Исходный фрагмент.
------------------------

У Артемидора инцестуозный сон «хорош и для всякого мастера и ремесленника, ибо ремесло принято звать матерью»(τέχνη — женского рода). Для архаического сознания всякое ремесло есть колдовство, и мастер — скромный, но легитимный собрат мага: оба «знают слово», оба проникли в особые секреты, неведомые профанам, оба умеют обходиться с демоническими силами. Само слово «τέχνη», употребляемое Артемидором, одинаково приложимо и к ремеслу, и к магии. Даже новоевропейская эпоха, лишившая ручную работу магического ореола, может предложить интересную параллель: достаточно вспомнить, что термин «масон» означает «каменщик».

------------------------

Задание 1. Перепишите записи от строки, где стоит «[Ordenar radios] (244, 167)», до конца записей включительно. Замените в них «Creadores» на «Autores», а всё остальное оставьте без изменений.

Записи о позициях объектов:
------------------------

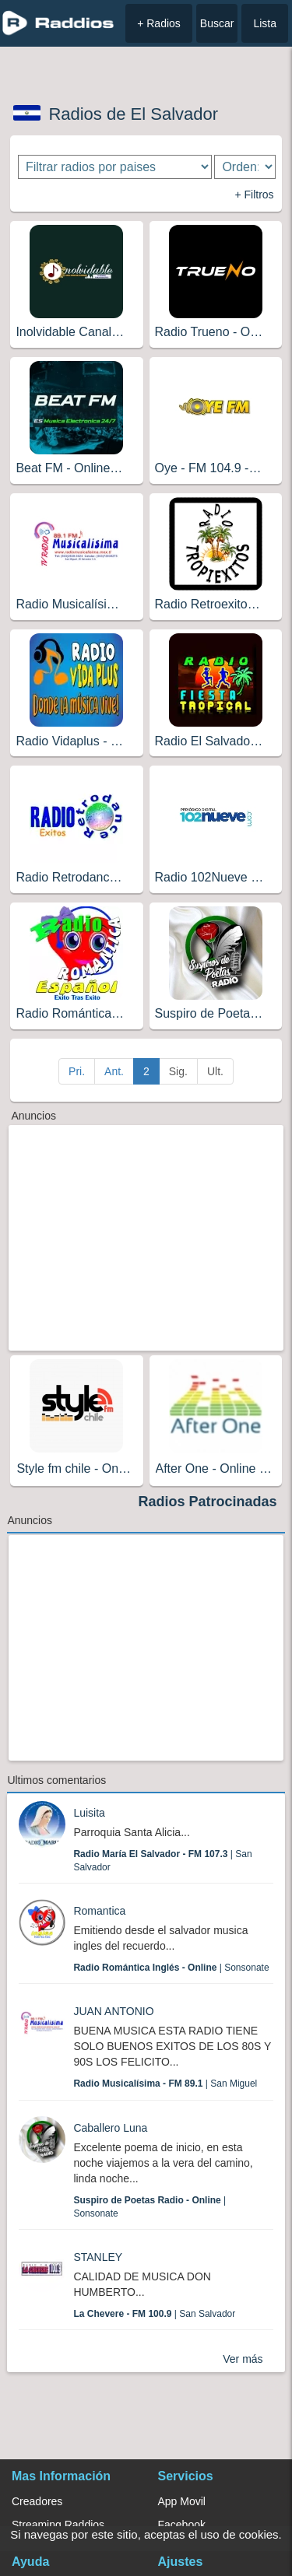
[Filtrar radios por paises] (115, 167)
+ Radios (159, 23)
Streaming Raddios (58, 2524)
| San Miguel (165, 2083)
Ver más (242, 2359)
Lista (264, 23)
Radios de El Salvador (133, 114)
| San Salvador (154, 2313)
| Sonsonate (171, 1967)
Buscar (217, 23)
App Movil (182, 2501)
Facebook (182, 2524)
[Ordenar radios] (244, 167)
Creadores (37, 2501)
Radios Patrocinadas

------------------------

Задание 2.
Ответьте на вопросы по исходному фрагменту.
(a) Каким, по Артемидору, инцестуозный сон бывает для всякого мастера и ремесленника?
(b) К чему одинаково приложимо слово «τέχνη», которое употребляет Артемидор?
(c) Что означает термин «масон»?

Результат 1.
[Ordenar radios] (244, 167)
Autores (37, 2501)
Radios Patrocinadas

Результат 2.
(a) Хорошим.
(b) И к ремеслу, и к магии.
(c) «Каменщик».